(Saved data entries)
>>>>

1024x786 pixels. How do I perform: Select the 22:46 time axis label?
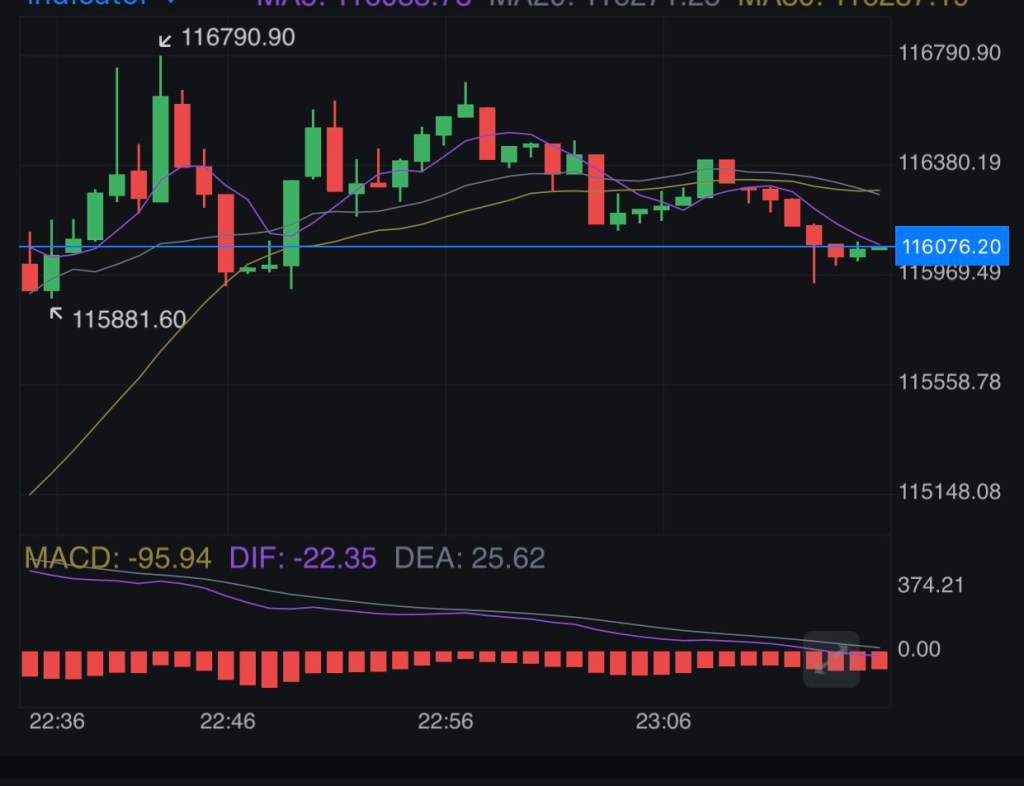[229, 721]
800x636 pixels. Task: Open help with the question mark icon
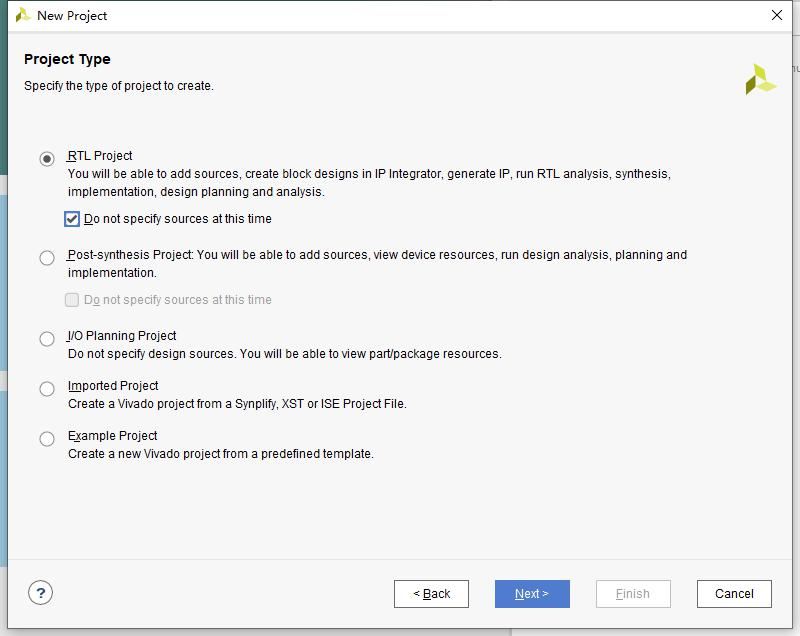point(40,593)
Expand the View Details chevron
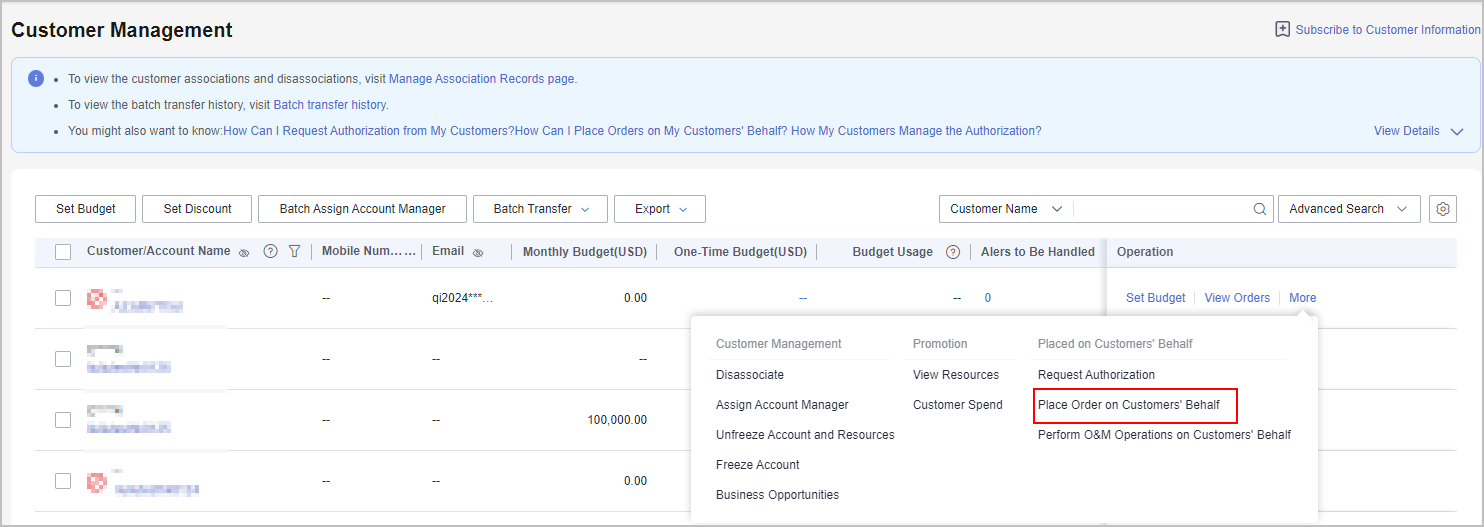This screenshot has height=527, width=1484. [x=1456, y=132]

<<<<

What needs to be done | Take the data above and set it down exactly, images excluded.

Worked solution |
1024x786 pixels. How do I perform: Select the 22:46 time axis label?
[229, 721]
800x636 pixels. Task: Open help with the question mark icon
point(40,593)
Expand the View Details chevron
This screenshot has height=527, width=1484. [x=1456, y=132]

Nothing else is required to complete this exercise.